----- Text block -----
This page originally written by Ben Goertzel, Jan 3, 2011
This page semi-formally gives some ideas related to spatial and spatiotemporal relationships. Not all are appropriate for immediate implementation at the time of writing. The document is written specifically in the context of the OpenCog HK project and its 3D Minecraft-like game world, though many of the ideas are more broadly applicable.
By an “entity” here I’ll mean a “physical object” (e.g. in the game world ), which may be an object created in 3dsMax or similar and imported into the game world, or may be a block, or may be a construct from blocks (like a wall or a step, or a house, or the wall or the roof of a house, or a table, or a whole staircase, etc. etc.).
Any entity may have many different properties, and ultimately the system should learn new properties. For now I’ll just suggest some simple properties and some others that may be derived from them…
Some elementary properties, that we may want to supply for starters as “canned” procedures:
- Height (extent from highest to lowest part)
- Width (i.e. diameter)
- Extent (i.e. volume of smallest 3D rectangular parallelopiped that contains the entity) … yeah this is a bit crude…
- Any others?
Some other “secondary” properties that I think we can express as logical combinations of the elementary ones:
- Tall (meaning higher than other stuff in the same context)
- Towering (tall and narrow)
- Squat (short and wide)
- Hulking (tall and wide)
- Small (short and narrow)
- Any others?
-----
The task: Retype the whole page on spatial properties of game-world entities, word for word. The listing that comes next isn't needed.
----- Data -----
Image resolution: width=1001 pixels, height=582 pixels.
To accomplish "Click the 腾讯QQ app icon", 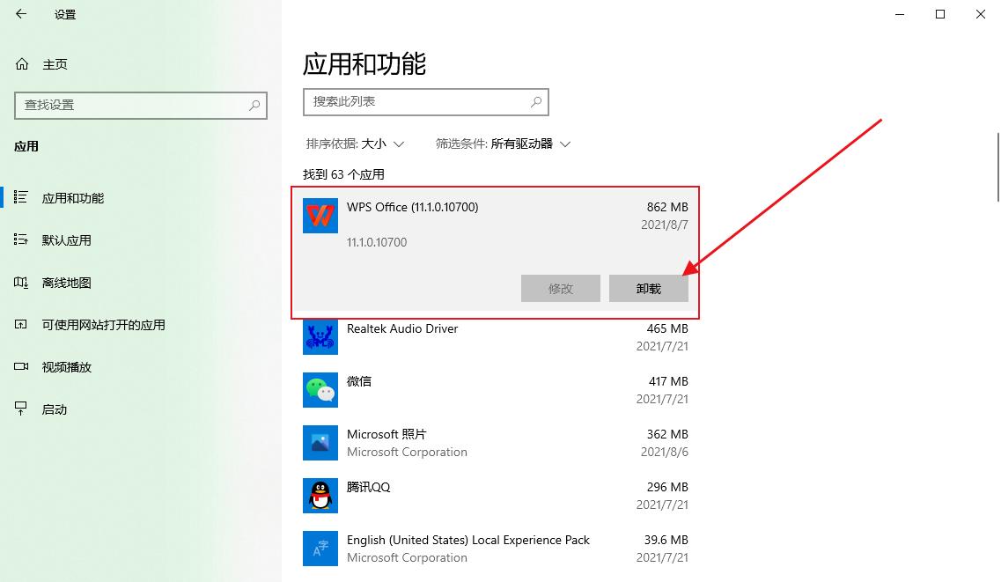I will click(320, 496).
-----
Expected output:
This page originally written by Ben Goertzel, Jan 3, 2011
This page semi-formally gives some ideas related to spatial and spatiotemporal relationships. Not all are appropriate for immediate implementation at the time of writing. The document is written specifically in the context of the OpenCog HK project and its 3D Minecraft-like game world, though many of the ideas are more broadly applicable.
By an “entity” here I’ll mean a “physical object” (e.g. in the game world ), which may be an object created in 3dsMax or similar and imported into the game world, or may be a block, or may be a construct from blocks (like a wall or a step, or a house, or the wall or the roof of a house, or a table, or a whole staircase, etc. etc.).
Any entity may have many different properties, and ultimately the system should learn new properties. For now I’ll just suggest some simple properties and some others that may be derived from them…
Some elementary properties, that we may want to supply for starters as “canned” procedures:
- Height (extent from highest to lowest part)
- Width (i.e. diameter)
- Extent (i.e. volume of smallest 3D rectangular parallelopiped that contains the entity) … yeah this is a bit crude…
- Any others?
Some other “secondary” properties that I think we can express as logical combinations of the elementary ones:
- Tall (meaning higher than other stuff in the same context)
- Towering (tall and narrow)
- Squat (short and wide)
- Hulking (tall and wide)
- Small (short and narrow)
- Any others?